On the year, he rushed for 226 yards and a touchdown on 69 carries while catching eight passes for 106 yards and two touchdowns, and returning nine kicks for 200 yards. His best overall season was his junior year, when he rushed for 800 yards and a team-leading 10 touchdowns on 149 carries (for 5.4 yards per carry) on his way to becoming a Doak Walker Award nominee. He also caught 18 passes for 194 yards and returned five kickoffs, including a 78-yard touchdown return... As a sophomore, he led the Aggies in rushing with 704 yards and two touchdowns on 149 carries while taking the only kickoff he returned 100 yards for a touchdown. As a true freshman, he finished third on the team with 312 yards on 71 carries while catching four passes for 77 yards. Overall as an Aggie, Parker rushed for 2,042 yards and scored 20 touchdowns.

==Professional career==
===NFL===
Although Parker was not chosen in the 1999 NFL draft, he was signed as an undrafted free agent by the San Diego Chargers. The Chargers released Parker in August 1999; he was then signed by the Carolina Panthers. However, he was unable to join the active roster because of a lingering hamstring injury that he sustained at Texas A&M. Parker was placed on the inactive list before being waived once again.

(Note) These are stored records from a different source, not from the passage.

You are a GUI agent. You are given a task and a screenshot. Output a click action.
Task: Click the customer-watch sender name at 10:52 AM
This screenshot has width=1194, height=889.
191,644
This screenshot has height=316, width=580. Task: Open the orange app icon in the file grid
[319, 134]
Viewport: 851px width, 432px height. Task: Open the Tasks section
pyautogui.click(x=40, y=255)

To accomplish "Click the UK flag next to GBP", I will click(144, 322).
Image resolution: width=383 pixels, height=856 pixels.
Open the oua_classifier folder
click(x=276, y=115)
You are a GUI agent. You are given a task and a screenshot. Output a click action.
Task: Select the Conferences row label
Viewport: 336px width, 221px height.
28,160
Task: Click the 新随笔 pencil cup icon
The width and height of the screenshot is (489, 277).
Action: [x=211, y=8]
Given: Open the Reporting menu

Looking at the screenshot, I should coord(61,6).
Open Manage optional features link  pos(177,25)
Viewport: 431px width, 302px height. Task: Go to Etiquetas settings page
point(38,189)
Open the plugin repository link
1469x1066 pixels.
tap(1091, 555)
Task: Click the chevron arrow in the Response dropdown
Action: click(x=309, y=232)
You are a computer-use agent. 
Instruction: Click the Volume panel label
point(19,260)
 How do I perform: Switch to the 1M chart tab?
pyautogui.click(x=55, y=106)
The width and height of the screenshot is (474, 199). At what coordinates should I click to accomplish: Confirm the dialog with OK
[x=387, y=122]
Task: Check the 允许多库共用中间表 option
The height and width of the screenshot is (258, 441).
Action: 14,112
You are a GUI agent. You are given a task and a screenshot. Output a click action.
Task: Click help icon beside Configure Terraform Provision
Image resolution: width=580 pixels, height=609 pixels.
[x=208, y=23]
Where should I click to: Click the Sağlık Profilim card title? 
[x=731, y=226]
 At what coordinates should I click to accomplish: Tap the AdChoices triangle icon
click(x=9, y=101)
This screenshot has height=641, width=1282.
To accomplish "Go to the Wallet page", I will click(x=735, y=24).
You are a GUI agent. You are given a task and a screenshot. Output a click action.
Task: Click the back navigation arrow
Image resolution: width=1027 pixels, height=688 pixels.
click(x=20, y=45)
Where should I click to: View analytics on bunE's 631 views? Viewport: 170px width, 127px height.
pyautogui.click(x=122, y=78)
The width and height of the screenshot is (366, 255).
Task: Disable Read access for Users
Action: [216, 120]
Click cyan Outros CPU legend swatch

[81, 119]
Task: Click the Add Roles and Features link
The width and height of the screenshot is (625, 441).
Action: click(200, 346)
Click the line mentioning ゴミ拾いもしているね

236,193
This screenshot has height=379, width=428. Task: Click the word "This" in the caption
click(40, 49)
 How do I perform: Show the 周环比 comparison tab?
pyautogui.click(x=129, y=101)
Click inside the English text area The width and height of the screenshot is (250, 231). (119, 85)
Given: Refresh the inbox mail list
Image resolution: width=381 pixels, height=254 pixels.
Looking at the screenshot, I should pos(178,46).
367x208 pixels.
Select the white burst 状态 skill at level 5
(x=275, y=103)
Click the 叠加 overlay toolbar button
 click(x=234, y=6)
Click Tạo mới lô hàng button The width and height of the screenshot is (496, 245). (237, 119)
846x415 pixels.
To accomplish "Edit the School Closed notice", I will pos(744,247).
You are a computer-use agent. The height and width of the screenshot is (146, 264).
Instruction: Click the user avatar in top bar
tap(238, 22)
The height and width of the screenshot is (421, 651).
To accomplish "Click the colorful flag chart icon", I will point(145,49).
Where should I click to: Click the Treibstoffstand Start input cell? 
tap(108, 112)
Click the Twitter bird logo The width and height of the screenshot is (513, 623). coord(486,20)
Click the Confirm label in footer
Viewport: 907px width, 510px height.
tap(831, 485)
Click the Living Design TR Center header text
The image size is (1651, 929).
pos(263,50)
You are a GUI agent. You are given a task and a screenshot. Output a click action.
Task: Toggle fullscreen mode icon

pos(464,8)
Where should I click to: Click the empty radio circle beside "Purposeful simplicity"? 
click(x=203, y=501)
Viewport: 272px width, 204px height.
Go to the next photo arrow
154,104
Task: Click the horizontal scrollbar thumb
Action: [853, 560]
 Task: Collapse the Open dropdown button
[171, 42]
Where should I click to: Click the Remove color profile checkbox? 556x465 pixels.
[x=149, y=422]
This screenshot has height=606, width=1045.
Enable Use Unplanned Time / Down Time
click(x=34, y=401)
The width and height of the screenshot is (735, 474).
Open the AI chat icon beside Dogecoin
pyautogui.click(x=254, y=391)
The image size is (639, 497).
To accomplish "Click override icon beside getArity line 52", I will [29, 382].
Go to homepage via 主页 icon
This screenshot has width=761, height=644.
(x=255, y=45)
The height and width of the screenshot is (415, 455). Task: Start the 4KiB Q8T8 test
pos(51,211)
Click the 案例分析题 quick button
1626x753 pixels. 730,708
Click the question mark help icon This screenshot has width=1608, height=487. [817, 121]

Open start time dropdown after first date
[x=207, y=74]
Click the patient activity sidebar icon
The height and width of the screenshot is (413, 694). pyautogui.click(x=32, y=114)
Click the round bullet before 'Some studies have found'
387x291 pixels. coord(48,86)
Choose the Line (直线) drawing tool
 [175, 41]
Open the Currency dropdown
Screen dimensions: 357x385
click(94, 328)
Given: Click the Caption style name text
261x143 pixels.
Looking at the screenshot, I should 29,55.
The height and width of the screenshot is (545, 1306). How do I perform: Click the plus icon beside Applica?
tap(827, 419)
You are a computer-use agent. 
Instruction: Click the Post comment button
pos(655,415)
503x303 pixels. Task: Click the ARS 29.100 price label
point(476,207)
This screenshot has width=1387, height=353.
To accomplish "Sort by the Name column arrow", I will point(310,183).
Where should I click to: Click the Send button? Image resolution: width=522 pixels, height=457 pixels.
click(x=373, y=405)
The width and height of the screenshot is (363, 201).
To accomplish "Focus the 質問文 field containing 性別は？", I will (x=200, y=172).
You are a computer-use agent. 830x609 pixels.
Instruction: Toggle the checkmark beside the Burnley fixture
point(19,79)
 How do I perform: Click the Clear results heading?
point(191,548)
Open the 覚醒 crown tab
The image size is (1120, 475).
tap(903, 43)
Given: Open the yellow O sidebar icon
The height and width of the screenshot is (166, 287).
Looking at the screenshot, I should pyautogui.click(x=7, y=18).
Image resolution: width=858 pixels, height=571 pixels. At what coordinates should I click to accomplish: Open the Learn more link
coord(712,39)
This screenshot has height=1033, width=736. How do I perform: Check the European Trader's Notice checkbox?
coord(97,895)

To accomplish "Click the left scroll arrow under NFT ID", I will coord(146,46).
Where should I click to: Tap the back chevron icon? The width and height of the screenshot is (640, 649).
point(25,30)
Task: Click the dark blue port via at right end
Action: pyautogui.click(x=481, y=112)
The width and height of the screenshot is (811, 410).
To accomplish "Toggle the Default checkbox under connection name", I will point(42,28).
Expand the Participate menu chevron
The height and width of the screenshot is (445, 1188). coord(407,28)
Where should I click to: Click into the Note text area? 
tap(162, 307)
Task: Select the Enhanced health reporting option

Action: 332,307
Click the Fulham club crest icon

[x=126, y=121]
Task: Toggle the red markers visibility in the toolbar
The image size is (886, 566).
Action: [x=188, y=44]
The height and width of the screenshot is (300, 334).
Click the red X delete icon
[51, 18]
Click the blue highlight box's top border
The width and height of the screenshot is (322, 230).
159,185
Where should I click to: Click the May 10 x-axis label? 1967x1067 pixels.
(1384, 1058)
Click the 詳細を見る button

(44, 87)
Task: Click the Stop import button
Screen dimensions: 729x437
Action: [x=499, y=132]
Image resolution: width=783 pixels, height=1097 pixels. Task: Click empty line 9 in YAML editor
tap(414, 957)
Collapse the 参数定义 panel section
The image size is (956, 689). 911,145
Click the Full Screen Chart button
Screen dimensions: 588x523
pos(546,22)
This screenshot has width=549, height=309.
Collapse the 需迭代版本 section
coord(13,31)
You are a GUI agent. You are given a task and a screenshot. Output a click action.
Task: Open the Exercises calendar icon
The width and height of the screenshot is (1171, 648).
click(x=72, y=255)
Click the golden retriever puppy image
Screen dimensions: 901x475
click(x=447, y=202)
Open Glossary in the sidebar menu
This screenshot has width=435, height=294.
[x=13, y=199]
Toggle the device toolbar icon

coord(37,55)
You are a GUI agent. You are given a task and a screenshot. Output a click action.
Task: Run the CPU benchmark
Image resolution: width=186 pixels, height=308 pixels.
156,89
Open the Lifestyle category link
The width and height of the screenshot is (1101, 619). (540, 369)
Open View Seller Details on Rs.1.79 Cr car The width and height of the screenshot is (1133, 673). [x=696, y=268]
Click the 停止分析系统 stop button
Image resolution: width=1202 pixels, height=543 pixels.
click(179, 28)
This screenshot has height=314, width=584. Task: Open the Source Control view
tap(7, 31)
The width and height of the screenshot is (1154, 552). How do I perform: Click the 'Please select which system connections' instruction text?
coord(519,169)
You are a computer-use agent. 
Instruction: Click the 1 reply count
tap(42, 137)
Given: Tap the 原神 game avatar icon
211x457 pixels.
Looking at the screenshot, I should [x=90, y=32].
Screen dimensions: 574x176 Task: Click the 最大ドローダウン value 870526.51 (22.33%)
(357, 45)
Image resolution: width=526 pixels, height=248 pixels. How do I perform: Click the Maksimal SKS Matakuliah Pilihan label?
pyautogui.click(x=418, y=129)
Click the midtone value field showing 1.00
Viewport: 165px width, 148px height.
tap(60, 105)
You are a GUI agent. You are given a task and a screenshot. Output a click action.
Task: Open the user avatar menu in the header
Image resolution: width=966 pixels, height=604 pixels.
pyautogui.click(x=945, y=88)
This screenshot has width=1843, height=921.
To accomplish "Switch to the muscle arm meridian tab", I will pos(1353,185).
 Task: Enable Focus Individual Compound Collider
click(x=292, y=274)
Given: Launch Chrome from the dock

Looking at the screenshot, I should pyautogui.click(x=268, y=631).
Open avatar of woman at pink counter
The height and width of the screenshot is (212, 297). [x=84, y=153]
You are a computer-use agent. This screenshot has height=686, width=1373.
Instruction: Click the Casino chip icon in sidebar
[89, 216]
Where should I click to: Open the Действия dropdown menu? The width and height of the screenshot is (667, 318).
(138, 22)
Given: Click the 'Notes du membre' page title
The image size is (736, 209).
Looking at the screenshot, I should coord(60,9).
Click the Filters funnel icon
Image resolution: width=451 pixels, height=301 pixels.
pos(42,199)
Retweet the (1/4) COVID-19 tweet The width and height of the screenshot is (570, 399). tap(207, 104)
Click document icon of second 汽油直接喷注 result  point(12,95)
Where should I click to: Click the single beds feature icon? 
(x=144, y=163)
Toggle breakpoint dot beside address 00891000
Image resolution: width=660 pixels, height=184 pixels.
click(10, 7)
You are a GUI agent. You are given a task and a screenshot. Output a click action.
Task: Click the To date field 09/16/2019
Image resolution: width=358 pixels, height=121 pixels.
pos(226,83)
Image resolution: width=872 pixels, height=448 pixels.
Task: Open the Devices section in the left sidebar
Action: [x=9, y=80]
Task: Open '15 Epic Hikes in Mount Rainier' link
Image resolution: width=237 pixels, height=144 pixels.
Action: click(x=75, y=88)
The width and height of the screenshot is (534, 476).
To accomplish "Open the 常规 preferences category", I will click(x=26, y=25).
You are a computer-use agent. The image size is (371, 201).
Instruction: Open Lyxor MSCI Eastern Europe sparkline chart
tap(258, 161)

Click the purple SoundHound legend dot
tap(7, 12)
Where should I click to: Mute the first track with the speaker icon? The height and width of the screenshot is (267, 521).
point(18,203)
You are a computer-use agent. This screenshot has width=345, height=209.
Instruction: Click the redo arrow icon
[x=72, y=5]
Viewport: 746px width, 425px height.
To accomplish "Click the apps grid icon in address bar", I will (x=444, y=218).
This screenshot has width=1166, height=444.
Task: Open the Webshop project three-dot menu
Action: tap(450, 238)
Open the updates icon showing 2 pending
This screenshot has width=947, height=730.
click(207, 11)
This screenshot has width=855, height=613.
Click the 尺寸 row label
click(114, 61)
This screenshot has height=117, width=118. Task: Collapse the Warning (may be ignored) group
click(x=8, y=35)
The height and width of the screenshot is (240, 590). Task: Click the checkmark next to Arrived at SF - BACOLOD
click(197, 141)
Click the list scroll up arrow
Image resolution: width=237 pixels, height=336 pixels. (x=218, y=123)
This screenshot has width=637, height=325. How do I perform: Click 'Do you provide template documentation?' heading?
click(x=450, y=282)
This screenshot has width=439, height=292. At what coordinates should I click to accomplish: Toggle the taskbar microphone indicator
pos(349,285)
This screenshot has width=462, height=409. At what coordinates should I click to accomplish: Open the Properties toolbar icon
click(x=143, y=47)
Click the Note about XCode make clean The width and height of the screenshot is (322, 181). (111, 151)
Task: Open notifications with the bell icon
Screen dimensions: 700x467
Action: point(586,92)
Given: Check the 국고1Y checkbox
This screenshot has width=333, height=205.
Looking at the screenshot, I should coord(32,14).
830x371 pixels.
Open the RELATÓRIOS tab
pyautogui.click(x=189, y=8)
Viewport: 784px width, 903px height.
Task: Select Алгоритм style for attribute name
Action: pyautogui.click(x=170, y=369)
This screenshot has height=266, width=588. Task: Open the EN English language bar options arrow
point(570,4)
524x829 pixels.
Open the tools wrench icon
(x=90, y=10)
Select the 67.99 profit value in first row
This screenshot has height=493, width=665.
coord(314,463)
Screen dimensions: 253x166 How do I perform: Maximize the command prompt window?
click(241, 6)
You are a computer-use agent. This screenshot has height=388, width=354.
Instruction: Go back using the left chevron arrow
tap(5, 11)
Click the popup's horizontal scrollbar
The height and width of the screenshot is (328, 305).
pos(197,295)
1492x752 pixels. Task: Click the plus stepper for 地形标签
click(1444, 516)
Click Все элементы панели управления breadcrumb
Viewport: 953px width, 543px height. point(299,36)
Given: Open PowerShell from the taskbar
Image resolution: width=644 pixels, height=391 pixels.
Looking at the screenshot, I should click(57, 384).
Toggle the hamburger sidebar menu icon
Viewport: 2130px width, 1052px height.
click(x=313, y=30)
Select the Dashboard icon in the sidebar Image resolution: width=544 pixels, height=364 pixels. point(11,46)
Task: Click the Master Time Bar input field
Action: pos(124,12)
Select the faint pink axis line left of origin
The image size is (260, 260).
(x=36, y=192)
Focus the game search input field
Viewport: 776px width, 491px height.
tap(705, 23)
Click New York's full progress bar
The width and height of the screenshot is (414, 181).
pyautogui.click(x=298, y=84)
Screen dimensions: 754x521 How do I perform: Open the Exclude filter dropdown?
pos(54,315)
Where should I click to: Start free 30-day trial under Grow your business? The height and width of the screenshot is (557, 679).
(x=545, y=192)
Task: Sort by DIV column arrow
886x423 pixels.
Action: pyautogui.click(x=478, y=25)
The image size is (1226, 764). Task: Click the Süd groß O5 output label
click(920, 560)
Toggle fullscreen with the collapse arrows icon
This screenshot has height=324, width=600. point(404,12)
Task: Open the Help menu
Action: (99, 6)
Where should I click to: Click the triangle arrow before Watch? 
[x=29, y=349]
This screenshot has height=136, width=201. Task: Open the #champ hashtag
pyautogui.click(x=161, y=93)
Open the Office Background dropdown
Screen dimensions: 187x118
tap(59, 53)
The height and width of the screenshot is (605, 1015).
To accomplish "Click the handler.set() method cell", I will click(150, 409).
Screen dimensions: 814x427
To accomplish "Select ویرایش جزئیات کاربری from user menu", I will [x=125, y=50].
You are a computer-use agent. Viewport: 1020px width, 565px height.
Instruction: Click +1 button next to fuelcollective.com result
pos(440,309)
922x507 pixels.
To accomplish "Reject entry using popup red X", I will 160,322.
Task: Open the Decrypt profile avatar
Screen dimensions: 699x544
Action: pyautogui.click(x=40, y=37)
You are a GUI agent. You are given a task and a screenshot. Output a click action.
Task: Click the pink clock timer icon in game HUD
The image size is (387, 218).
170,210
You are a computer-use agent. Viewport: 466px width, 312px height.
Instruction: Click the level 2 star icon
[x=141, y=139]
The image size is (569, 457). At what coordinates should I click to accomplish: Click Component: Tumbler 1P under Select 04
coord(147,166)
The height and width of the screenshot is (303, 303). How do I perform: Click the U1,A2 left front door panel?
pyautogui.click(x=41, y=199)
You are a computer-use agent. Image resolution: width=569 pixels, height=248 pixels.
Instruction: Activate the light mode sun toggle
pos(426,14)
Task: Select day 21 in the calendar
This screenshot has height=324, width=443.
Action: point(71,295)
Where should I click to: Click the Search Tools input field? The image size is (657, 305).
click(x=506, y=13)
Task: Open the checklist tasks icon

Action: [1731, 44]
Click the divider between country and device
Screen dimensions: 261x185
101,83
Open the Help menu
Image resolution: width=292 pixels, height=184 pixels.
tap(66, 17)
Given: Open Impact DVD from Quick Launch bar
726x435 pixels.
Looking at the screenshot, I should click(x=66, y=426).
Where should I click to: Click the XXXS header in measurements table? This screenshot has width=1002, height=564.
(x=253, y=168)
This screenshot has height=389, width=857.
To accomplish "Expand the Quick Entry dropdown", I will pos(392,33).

Prior to the 2000 season, Parker was picked up by the Cincinnati Bengals. Because of both his speed and the team's lack of depth in the secondary, the Bengals switched Parker to cornerback, a position he had not played since high school. He spent most of the season on the practice squad. Although he was activated for the last three games of the season (seeing playing time in the final two), he did not record any offensive or defensive statistics. Upon his arrival at Cincinnati's mini-camp in May, Parker was released from the team.

===CFL===
Parker was signed by the British Columbia Lions prior to the 2001 season, but was released before the start of the season. He signed as a free agent with the Calgary Stampeders the following year. In his first preseason game, he rushed for 66 yards on three carries, but did not make their opening roster, and was once again released.

===AFL===
Parker was signed as a free agent by the Dallas Desperados to play receiver and defensive back in December 2002. He was inactive for the first nine games of the season before being placed on injured reserve in April 2003. He was activated with one game remaining in the season, but did not play in the season finale or in the playoffs. In January 2004, the Austin Wranglers traded for Parker, but he did not see playing time for the team.

===Semi-pro===
Parker played the 2005 and 2006 seasons for the Inglewood Blackhawks, a professional developmental football (minor league) team in the La Belle Community Football League. In 2006 Parker was named League Offensive MVP and team MVP when he had 95 receptions and 16 receiving touchdowns, both league records. His 6,578 total yards gained that season is second all-time in minor league football history.

==They Call Me Sirr==
In 2001, Showtime released They Call Me Sirr, a TV movie about Parker's life starring Kente Scott as Sirr Parker and Michael Clarke Duncan as his high school coach.